When Nelson Mandela was released from prison, he came out with a message of forgiveness and reconciliation, not revenge. His attitude changed the whole future of South Africa. He was asked, “How did you choose not to seek revenge after all your enemies did to you?” He said, “I knew if I didn’t leave my bitterness and hatred behind I would still be in prison.”
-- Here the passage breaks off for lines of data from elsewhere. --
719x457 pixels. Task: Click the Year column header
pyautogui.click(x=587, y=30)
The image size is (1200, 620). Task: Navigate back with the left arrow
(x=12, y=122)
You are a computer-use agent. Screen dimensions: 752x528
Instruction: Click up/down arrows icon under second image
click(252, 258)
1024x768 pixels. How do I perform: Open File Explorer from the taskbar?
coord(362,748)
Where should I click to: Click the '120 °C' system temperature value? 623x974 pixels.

Forgiveness is not easy – when you are treated unfairly, cut up by another driver, ignored, passed over, insulted. And especially when you forgave them before and they did it again. The reason we are asked to forgive others is not for their benefit but for ours. Unforgiveness acts like a cancer in our soul. It eats us up inside. The person who hurt us may be going about their life blissfully unaware of how we are feeling. We are the ones who suffer. And it’s a sin. We need to forgive.
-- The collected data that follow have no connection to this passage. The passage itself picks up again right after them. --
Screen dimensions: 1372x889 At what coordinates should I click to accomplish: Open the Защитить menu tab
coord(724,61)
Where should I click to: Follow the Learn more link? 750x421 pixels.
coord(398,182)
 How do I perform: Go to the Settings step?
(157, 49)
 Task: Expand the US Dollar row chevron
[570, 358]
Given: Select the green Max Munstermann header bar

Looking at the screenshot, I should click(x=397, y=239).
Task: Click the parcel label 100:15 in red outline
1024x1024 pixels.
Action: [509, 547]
Our inner and outer problem
But we need forgiveness even more – not just from people we have hurt, but most especially from God. Nelson Mandela was a great man but he couldn’t live forever and he wasn’t a saint. We may say, “I’m not really that bad, my life is no worse than some who say they are Christians.” It is not about comparing ourselves with others. We are all guilty, the degree of guilt is not the issue. We all need forgiveness.
The paralytic forgiven
Jesus said, “It is not the healthy who need a doctor, but the sick. I have not come to call the righteous, but sinners.” (Mark 2:17)
He did not come for those who think themselves righteous but those who know they are sick inwardly and outwardly. When the paralysed man was brought to Jesus by his friends, they were looking for physical healing. But Jesus knew there was something much more important that the man needed – his sins forgiven. Something only God can do.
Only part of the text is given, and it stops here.